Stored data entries
####################

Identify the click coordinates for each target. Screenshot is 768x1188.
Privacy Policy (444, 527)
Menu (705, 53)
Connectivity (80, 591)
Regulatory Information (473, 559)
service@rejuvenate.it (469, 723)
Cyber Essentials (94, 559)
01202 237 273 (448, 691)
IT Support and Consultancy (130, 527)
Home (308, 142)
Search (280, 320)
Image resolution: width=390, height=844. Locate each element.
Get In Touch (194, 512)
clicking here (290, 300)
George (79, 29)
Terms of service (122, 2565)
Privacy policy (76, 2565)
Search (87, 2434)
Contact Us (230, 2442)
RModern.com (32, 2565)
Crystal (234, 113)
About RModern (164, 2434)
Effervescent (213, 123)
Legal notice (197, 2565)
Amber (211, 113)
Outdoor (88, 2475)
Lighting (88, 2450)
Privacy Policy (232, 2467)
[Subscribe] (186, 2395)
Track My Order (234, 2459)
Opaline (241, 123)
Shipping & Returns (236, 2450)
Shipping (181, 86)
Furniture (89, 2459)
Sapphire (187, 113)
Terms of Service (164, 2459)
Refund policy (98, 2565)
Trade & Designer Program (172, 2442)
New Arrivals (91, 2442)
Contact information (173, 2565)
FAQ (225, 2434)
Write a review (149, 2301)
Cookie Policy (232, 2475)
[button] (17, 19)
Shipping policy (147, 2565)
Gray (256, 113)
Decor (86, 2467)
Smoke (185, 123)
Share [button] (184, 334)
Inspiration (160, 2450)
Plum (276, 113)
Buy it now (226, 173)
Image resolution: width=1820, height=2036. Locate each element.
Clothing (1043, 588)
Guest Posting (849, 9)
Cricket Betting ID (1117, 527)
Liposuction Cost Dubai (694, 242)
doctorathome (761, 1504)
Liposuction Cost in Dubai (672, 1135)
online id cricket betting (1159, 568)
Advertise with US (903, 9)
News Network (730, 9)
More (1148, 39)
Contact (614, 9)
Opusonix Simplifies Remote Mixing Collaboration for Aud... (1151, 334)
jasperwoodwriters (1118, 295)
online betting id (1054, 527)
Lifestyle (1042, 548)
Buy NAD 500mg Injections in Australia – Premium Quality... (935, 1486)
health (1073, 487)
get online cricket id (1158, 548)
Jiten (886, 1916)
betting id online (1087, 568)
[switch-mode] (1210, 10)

####################

*Assigned task*:
Give the exact lines, and only those, from the line containing "Lighting (88, 2450)" through the line containing "health (1073, 487)" in the entries above.

*Exercise answer*:
Lighting (88, 2450)
Privacy Policy (232, 2467)
[Subscribe] (186, 2395)
Track My Order (234, 2459)
Opaline (241, 123)
Shipping & Returns (236, 2450)
Shipping (181, 86)
Furniture (89, 2459)
Sapphire (187, 113)
Terms of Service (164, 2459)
Refund policy (98, 2565)
Trade & Designer Program (172, 2442)
New Arrivals (91, 2442)
Contact information (173, 2565)
FAQ (225, 2434)
Write a review (149, 2301)
Cookie Policy (232, 2475)
[button] (17, 19)
Shipping policy (147, 2565)
Gray (256, 113)
Decor (86, 2467)
Smoke (185, 123)
Share [button] (184, 334)
Inspiration (160, 2450)
Plum (276, 113)
Buy it now (226, 173)
Image resolution: width=1820, height=2036. Locate each element.
Clothing (1043, 588)
Guest Posting (849, 9)
Cricket Betting ID (1117, 527)
Liposuction Cost Dubai (694, 242)
doctorathome (761, 1504)
Liposuction Cost in Dubai (672, 1135)
online id cricket betting (1159, 568)
Advertise with US (903, 9)
News Network (730, 9)
More (1148, 39)
Contact (614, 9)
Opusonix Simplifies Remote Mixing Collaboration for Aud... (1151, 334)
jasperwoodwriters (1118, 295)
online betting id (1054, 527)
Lifestyle (1042, 548)
Buy NAD 500mg Injections in Australia – Premium Quality... (935, 1486)
health (1073, 487)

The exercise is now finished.